Set the data down again so that every line matches exactly.

#### RECORDS ####

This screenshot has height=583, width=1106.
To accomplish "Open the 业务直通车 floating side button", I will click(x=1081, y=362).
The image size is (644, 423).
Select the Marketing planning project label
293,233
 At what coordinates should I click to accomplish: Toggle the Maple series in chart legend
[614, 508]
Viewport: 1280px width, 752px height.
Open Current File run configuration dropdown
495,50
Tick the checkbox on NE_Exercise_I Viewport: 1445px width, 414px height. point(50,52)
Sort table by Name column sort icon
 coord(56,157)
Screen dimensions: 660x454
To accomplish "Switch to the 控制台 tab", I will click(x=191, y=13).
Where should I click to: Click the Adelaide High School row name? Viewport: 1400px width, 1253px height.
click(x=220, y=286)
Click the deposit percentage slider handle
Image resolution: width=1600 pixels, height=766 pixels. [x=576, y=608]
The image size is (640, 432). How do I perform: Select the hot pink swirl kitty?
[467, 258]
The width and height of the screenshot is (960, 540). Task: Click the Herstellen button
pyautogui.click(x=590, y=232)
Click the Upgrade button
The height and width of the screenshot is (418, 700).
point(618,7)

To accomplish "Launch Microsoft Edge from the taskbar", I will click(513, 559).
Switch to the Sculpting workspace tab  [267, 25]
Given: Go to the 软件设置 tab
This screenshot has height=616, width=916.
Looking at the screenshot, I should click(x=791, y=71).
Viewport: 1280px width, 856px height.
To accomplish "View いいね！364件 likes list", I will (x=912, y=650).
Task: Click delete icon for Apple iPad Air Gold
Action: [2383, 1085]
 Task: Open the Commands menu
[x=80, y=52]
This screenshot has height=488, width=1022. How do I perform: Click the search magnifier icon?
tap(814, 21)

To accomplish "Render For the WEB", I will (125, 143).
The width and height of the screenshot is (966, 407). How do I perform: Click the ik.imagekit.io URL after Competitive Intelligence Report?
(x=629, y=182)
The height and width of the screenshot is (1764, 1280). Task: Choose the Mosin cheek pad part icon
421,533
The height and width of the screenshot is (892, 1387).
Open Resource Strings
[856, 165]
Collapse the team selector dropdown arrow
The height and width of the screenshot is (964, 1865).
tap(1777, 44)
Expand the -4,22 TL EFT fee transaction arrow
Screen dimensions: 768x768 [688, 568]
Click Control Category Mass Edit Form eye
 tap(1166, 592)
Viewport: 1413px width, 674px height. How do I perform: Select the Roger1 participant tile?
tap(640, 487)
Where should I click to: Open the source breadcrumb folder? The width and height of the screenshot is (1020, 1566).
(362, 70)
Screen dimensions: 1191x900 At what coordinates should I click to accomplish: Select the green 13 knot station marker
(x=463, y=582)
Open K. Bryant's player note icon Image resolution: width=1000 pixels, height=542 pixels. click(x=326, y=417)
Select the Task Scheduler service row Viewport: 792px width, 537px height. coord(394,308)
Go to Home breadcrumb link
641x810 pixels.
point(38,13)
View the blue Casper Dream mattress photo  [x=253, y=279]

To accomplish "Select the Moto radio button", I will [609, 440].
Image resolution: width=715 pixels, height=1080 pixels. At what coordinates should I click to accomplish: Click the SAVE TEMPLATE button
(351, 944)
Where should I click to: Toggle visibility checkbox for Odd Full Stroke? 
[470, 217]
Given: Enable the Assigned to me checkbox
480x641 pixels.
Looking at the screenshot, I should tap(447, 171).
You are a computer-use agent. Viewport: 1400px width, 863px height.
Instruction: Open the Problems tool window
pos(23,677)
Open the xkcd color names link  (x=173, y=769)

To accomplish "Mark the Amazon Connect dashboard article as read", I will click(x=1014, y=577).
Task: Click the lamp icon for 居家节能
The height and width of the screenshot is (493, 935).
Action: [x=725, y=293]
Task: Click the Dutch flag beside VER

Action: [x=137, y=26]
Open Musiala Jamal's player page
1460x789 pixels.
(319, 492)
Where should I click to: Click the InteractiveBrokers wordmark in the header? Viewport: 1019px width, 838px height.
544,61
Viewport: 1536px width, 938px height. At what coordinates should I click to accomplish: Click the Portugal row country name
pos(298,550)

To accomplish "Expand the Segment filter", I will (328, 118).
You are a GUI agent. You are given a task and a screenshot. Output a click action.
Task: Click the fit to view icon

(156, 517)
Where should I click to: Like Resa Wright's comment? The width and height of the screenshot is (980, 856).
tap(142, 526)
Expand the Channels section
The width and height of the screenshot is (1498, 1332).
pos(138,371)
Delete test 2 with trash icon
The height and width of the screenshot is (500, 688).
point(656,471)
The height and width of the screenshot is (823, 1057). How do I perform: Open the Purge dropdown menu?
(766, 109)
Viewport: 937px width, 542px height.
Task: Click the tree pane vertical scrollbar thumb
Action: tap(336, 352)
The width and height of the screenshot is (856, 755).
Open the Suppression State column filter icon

####

EXERCISE SOLUTION ->
This screenshot has height=583, width=1106.
To accomplish "Open the 业务直通车 floating side button", I will click(x=1081, y=362).
The image size is (644, 423).
Select the Marketing planning project label
293,233
 At what coordinates should I click to accomplish: Toggle the Maple series in chart legend
[614, 508]
Viewport: 1280px width, 752px height.
Open Current File run configuration dropdown
495,50
Tick the checkbox on NE_Exercise_I Viewport: 1445px width, 414px height. point(50,52)
Sort table by Name column sort icon
 coord(56,157)
Screen dimensions: 660x454
To accomplish "Switch to the 控制台 tab", I will click(x=191, y=13).
Where should I click to: Click the Adelaide High School row name? Viewport: 1400px width, 1253px height.
click(x=220, y=286)
Click the deposit percentage slider handle
Image resolution: width=1600 pixels, height=766 pixels. [x=576, y=608]
The image size is (640, 432). How do I perform: Select the hot pink swirl kitty?
[467, 258]
The width and height of the screenshot is (960, 540). Task: Click the Herstellen button
pyautogui.click(x=590, y=232)
Click the Upgrade button
The height and width of the screenshot is (418, 700).
point(618,7)

To accomplish "Launch Microsoft Edge from the taskbar", I will click(513, 559).
Switch to the Sculpting workspace tab  [267, 25]
Given: Go to the 软件设置 tab
This screenshot has height=616, width=916.
Looking at the screenshot, I should click(x=791, y=71).
Viewport: 1280px width, 856px height.
To accomplish "View いいね！364件 likes list", I will (x=912, y=650).
Task: Click delete icon for Apple iPad Air Gold
Action: [2383, 1085]
 Task: Open the Commands menu
[x=80, y=52]
This screenshot has height=488, width=1022. How do I perform: Click the search magnifier icon?
tap(814, 21)

To accomplish "Render For the WEB", I will (125, 143).
The width and height of the screenshot is (966, 407). How do I perform: Click the ik.imagekit.io URL after Competitive Intelligence Report?
(x=629, y=182)
The height and width of the screenshot is (1764, 1280). Task: Choose the Mosin cheek pad part icon
421,533
The height and width of the screenshot is (892, 1387).
Open Resource Strings
[856, 165]
Collapse the team selector dropdown arrow
The height and width of the screenshot is (964, 1865).
tap(1777, 44)
Expand the -4,22 TL EFT fee transaction arrow
Screen dimensions: 768x768 [688, 568]
Click Control Category Mass Edit Form eye
 tap(1166, 592)
Viewport: 1413px width, 674px height. How do I perform: Select the Roger1 participant tile?
tap(640, 487)
Where should I click to: Open the source breadcrumb folder? The width and height of the screenshot is (1020, 1566).
(362, 70)
Screen dimensions: 1191x900 At what coordinates should I click to accomplish: Select the green 13 knot station marker
(x=463, y=582)
Open K. Bryant's player note icon Image resolution: width=1000 pixels, height=542 pixels. click(x=326, y=417)
Select the Task Scheduler service row Viewport: 792px width, 537px height. coord(394,308)
Go to Home breadcrumb link
641x810 pixels.
point(38,13)
View the blue Casper Dream mattress photo  [x=253, y=279]

To accomplish "Select the Moto radio button", I will [609, 440].
Image resolution: width=715 pixels, height=1080 pixels. At what coordinates should I click to accomplish: Click the SAVE TEMPLATE button
(351, 944)
Where should I click to: Toggle visibility checkbox for Odd Full Stroke? 
[470, 217]
Given: Enable the Assigned to me checkbox
480x641 pixels.
Looking at the screenshot, I should tap(447, 171).
You are a computer-use agent. Viewport: 1400px width, 863px height.
Instruction: Open the Problems tool window
pos(23,677)
Open the xkcd color names link  (x=173, y=769)

To accomplish "Mark the Amazon Connect dashboard article as read", I will click(x=1014, y=577).
Task: Click the lamp icon for 居家节能
The height and width of the screenshot is (493, 935).
Action: [x=725, y=293]
Task: Click the Dutch flag beside VER

Action: [x=137, y=26]
Open Musiala Jamal's player page
1460x789 pixels.
(319, 492)
Where should I click to: Click the InteractiveBrokers wordmark in the header? Viewport: 1019px width, 838px height.
544,61
Viewport: 1536px width, 938px height. At what coordinates should I click to accomplish: Click the Portugal row country name
pos(298,550)

To accomplish "Expand the Segment filter", I will (328, 118).
You are a GUI agent. You are given a task and a screenshot. Output a click action.
Task: Click the fit to view icon

(156, 517)
Where should I click to: Like Resa Wright's comment? The width and height of the screenshot is (980, 856).
tap(142, 526)
Expand the Channels section
The width and height of the screenshot is (1498, 1332).
pos(138,371)
Delete test 2 with trash icon
The height and width of the screenshot is (500, 688).
point(656,471)
The height and width of the screenshot is (823, 1057). How do I perform: Open the Purge dropdown menu?
(766, 109)
Viewport: 937px width, 542px height.
Task: Click the tree pane vertical scrollbar thumb
Action: tap(336, 352)
The width and height of the screenshot is (856, 755).
Open the Suppression State column filter icon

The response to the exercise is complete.